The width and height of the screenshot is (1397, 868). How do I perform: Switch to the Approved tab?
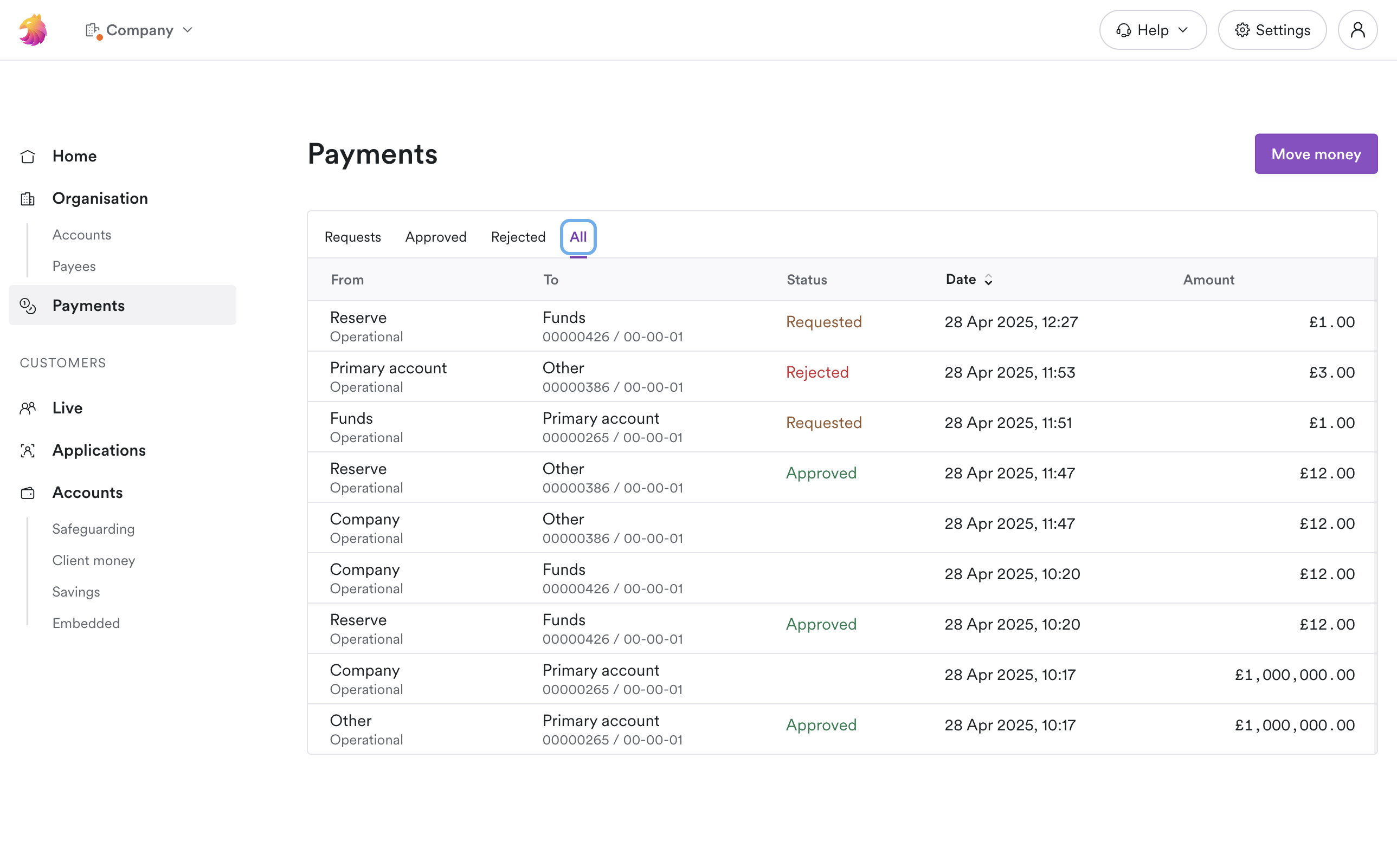(x=436, y=237)
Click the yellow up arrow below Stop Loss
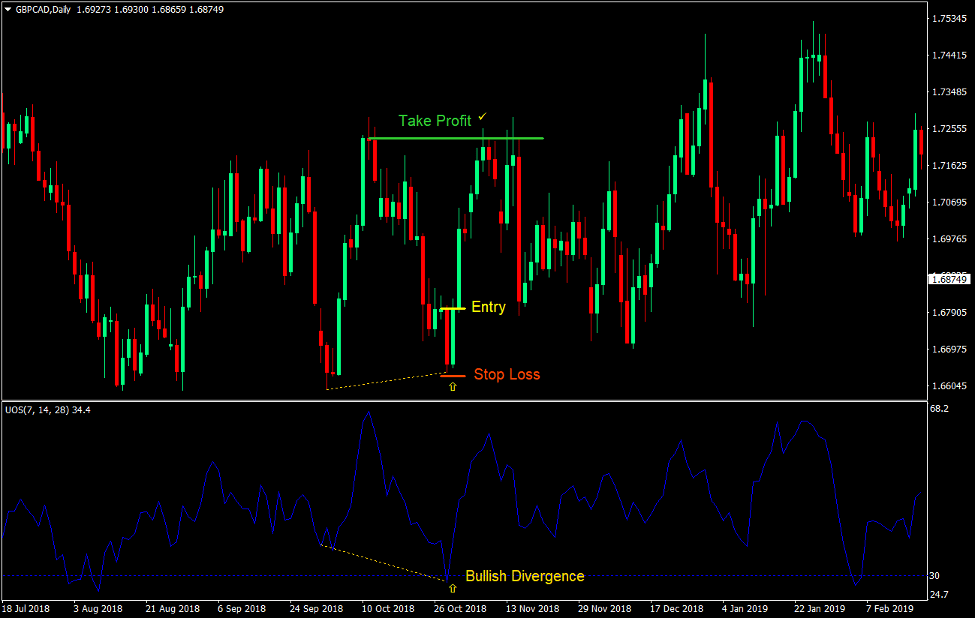Image resolution: width=977 pixels, height=618 pixels. [x=451, y=385]
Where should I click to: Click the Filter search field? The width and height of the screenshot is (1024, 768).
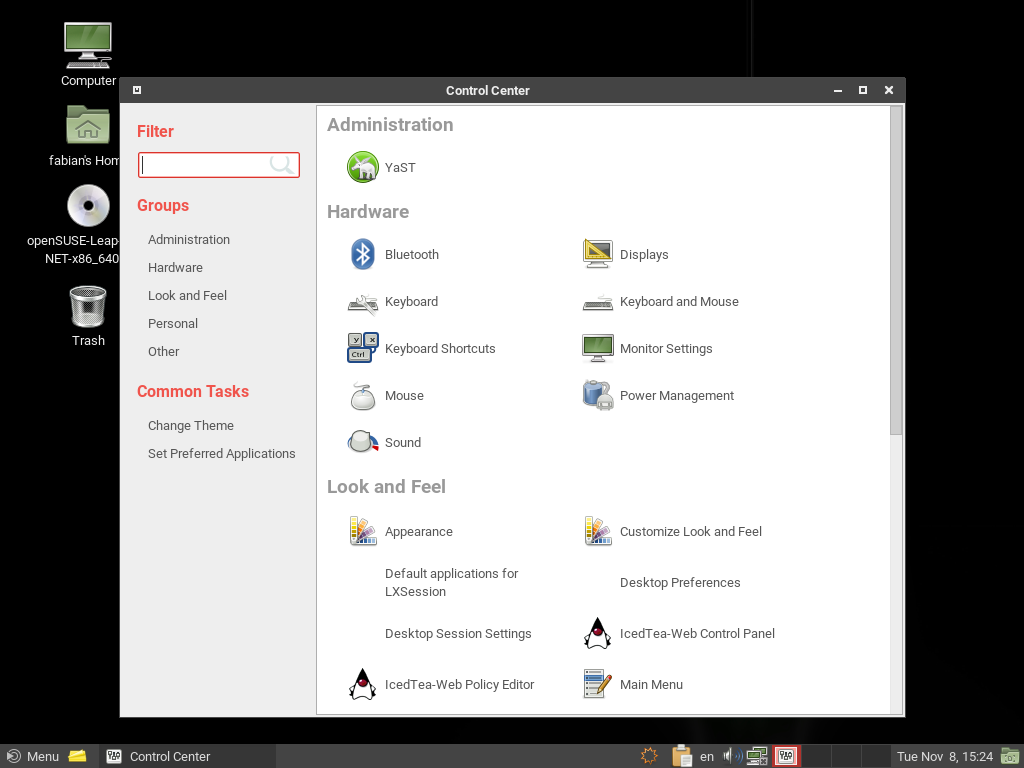[x=205, y=165]
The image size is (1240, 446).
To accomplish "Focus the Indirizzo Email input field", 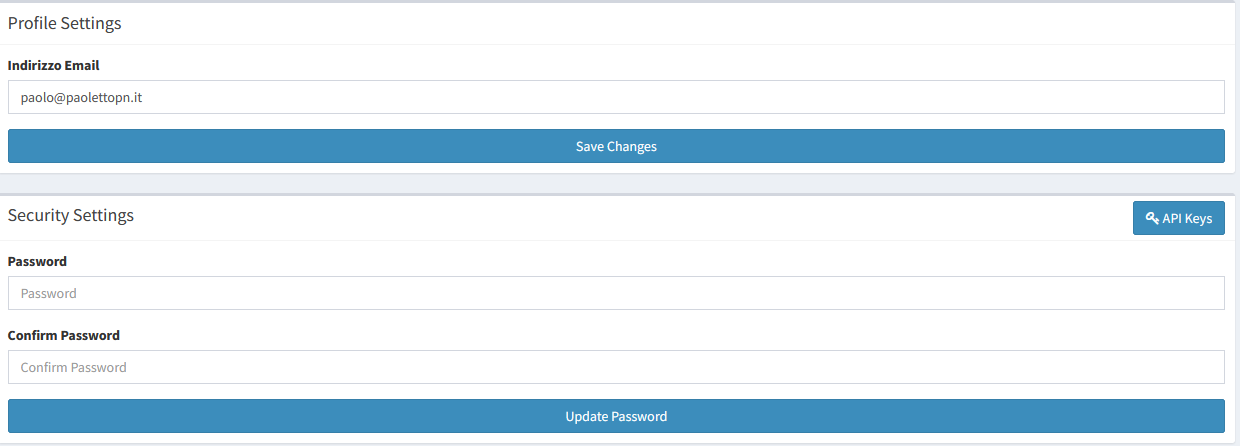I will [616, 97].
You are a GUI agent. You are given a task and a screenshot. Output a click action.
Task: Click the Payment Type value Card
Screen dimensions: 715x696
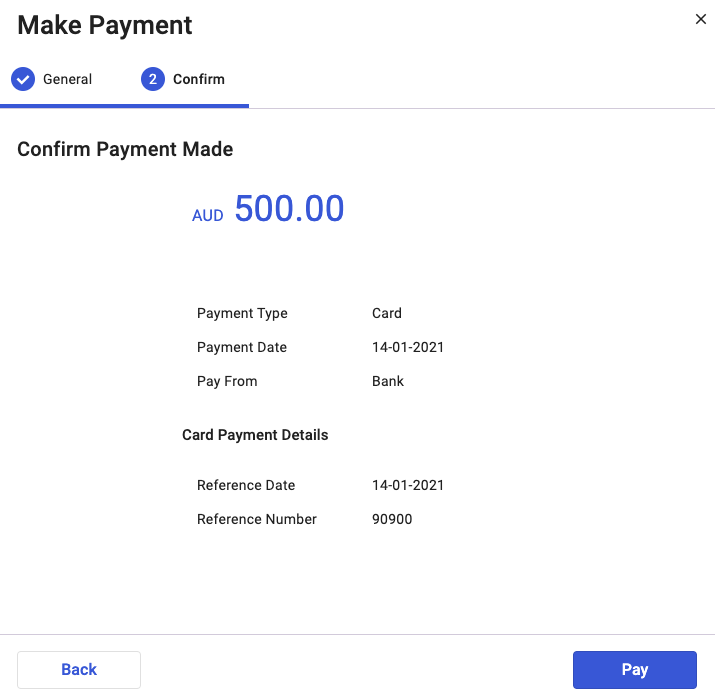387,313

━━━━━━━━━━━━━━━━━━━━

Task details: Switch "yellow" to "green" in the rows that begin with the line containing "Click the yellow up arrow below Stop Loss" and end with the line containing "[x=205, y=165]", and give only those lines back with nothing else changed. Omit the pictures from your answer.

Solution below:
Click the green up arrow below Stop Loss
Image resolution: width=977 pixels, height=618 pixels. [x=451, y=385]
Where should I click to: Click the Filter search field? The width and height of the screenshot is (1024, 768).
[x=205, y=165]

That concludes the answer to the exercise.